**TASK PROMPT**.
Can you rewrite the listing below from its start through the line containing "(743, 475).", inclusive, updating "Identify" to "Find" and leaving everything else as it is? Return only those lines.

**DATA EXCERPTS**.
** START **

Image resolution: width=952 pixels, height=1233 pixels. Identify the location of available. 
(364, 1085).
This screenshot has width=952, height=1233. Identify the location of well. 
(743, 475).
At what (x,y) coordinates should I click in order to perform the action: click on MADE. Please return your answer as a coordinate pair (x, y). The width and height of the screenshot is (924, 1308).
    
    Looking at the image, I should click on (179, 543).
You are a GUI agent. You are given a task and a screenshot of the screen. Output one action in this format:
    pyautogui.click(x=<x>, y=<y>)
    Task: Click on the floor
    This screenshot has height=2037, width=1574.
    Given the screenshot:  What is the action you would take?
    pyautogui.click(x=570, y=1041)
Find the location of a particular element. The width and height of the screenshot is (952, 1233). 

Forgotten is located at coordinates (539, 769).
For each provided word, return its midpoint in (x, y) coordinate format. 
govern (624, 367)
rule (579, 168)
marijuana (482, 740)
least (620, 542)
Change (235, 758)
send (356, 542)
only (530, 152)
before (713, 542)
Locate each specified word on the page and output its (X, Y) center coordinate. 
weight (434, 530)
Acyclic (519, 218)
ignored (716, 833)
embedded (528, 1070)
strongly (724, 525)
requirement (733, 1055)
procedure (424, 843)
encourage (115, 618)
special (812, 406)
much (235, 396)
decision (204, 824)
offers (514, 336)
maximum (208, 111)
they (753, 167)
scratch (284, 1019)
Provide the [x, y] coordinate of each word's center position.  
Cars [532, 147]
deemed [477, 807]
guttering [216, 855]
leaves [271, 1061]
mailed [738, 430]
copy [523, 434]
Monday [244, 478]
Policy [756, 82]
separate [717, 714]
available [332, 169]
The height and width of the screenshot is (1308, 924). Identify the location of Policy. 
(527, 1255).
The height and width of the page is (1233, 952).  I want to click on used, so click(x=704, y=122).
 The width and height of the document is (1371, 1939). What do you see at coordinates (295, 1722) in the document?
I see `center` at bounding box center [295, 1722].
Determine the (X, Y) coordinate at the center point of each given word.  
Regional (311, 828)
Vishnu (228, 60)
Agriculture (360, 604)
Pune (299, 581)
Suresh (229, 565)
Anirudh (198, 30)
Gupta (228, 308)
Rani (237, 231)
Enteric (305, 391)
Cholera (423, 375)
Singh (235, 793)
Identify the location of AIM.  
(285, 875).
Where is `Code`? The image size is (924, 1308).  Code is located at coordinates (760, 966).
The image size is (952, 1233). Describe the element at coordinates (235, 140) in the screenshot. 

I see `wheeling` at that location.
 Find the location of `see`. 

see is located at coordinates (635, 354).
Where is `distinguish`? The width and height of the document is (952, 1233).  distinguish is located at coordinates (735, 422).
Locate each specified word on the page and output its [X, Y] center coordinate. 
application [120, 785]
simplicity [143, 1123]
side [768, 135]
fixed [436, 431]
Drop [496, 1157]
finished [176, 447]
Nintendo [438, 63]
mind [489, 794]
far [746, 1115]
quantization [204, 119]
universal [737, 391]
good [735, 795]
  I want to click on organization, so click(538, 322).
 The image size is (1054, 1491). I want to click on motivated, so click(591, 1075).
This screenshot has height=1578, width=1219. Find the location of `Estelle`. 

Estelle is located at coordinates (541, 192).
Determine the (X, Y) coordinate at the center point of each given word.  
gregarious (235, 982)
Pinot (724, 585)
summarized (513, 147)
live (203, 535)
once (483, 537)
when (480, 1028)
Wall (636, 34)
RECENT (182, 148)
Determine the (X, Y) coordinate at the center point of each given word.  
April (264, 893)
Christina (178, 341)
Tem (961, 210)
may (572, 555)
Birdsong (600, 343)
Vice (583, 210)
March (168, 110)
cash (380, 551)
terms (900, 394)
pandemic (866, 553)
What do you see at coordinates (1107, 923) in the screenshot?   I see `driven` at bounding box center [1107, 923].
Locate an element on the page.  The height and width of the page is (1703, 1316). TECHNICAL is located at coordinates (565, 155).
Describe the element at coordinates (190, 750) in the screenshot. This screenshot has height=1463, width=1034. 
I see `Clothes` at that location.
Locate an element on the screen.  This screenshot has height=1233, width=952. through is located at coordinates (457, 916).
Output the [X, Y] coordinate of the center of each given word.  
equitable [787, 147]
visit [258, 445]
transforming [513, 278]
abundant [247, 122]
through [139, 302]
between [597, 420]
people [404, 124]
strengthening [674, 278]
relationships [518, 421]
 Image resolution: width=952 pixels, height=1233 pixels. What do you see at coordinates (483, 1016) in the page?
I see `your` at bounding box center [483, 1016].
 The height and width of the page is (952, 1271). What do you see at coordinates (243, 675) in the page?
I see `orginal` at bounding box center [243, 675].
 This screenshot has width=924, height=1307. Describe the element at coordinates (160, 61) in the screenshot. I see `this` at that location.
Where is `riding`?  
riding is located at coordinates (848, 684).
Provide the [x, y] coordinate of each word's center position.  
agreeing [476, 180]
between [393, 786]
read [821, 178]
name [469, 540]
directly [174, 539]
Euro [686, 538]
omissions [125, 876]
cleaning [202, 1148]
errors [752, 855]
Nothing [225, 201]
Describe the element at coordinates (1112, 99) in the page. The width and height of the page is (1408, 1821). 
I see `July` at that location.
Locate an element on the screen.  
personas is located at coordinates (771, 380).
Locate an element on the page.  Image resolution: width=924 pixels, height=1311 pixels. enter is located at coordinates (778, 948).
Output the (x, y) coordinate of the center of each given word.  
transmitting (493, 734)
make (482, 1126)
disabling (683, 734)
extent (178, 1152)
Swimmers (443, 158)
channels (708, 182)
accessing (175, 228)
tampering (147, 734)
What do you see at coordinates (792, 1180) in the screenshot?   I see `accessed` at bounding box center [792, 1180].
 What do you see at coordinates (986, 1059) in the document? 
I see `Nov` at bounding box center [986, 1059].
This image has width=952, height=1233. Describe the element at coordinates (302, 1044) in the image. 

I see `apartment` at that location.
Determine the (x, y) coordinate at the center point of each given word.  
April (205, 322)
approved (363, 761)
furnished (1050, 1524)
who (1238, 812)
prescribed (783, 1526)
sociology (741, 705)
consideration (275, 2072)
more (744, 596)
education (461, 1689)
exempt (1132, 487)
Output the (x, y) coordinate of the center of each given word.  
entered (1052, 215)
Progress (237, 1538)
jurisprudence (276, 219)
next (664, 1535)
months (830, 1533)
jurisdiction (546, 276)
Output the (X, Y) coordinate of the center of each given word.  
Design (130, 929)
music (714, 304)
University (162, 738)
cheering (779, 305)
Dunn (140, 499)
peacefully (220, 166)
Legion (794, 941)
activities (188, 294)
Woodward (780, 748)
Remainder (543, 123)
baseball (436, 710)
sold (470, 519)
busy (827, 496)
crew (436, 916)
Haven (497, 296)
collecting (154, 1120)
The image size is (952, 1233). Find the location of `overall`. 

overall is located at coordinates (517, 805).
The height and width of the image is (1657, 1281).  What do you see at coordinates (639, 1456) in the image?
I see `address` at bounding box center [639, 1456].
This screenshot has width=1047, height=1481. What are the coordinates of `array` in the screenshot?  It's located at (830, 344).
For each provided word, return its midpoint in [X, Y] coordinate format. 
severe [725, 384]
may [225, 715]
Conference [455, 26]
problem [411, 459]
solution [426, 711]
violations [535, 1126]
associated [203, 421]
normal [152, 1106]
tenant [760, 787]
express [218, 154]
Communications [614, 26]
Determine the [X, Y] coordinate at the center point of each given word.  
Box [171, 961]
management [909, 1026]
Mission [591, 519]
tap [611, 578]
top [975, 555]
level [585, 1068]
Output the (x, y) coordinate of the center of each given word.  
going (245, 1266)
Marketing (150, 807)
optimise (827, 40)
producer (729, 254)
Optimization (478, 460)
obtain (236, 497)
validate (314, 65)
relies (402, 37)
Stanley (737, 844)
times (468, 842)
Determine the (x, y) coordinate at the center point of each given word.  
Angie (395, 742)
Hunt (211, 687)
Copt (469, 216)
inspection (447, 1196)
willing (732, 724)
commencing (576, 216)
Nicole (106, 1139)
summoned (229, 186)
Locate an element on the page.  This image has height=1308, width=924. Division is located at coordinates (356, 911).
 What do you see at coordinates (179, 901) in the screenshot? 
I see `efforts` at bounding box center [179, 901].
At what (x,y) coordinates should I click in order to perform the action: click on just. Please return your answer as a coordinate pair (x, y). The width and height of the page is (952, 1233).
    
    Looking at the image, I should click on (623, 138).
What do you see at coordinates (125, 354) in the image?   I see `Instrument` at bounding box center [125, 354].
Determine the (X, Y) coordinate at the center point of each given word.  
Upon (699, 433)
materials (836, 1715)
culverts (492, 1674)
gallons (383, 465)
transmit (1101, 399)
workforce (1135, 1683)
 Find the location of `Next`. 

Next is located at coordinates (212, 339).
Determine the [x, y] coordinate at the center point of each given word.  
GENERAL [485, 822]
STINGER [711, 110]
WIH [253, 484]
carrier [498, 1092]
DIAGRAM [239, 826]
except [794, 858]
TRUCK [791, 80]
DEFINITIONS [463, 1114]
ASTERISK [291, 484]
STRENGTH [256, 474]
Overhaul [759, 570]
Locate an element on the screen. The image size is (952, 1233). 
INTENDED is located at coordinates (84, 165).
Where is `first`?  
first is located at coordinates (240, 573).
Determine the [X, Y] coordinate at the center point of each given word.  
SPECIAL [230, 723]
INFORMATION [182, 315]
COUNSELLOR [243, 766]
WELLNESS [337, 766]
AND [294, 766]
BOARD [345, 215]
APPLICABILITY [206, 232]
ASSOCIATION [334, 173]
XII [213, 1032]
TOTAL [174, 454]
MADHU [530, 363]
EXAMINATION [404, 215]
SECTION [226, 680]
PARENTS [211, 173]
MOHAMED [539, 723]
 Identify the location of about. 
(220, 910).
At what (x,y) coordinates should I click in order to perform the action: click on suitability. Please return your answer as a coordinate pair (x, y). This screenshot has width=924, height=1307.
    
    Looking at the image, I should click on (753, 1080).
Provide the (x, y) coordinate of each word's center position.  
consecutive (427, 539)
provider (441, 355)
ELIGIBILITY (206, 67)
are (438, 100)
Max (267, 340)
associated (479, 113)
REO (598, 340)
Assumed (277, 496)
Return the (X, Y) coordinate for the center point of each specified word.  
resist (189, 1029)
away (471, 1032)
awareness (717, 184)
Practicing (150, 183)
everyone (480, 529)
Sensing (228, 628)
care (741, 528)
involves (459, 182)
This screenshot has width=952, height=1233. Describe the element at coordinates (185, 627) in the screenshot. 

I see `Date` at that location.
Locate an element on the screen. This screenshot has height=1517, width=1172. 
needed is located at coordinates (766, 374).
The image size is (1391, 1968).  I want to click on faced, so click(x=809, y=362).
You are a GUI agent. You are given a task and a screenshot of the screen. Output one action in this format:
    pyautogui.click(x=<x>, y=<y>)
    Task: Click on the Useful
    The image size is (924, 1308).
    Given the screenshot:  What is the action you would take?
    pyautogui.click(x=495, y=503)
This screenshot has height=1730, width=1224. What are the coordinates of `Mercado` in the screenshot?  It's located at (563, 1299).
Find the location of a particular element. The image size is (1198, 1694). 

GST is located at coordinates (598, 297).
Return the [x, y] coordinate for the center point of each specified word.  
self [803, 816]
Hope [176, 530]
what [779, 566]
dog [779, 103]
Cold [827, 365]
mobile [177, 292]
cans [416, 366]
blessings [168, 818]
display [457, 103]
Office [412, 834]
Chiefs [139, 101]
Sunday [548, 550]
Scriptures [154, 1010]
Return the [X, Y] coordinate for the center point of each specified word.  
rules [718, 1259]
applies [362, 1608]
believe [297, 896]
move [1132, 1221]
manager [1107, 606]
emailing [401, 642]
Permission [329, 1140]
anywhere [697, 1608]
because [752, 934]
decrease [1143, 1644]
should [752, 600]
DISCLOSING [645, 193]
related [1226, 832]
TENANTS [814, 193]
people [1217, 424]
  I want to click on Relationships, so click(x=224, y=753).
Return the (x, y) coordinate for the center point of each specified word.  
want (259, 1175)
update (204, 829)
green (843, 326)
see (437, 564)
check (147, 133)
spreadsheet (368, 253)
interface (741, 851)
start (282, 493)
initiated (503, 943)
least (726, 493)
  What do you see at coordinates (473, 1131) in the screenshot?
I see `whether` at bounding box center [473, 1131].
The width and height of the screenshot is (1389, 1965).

** END **

**CORRECT OUTPUT**.
Image resolution: width=952 pixels, height=1233 pixels. Find the location of available. 
(364, 1085).
This screenshot has width=952, height=1233. Find the location of well. 
(743, 475).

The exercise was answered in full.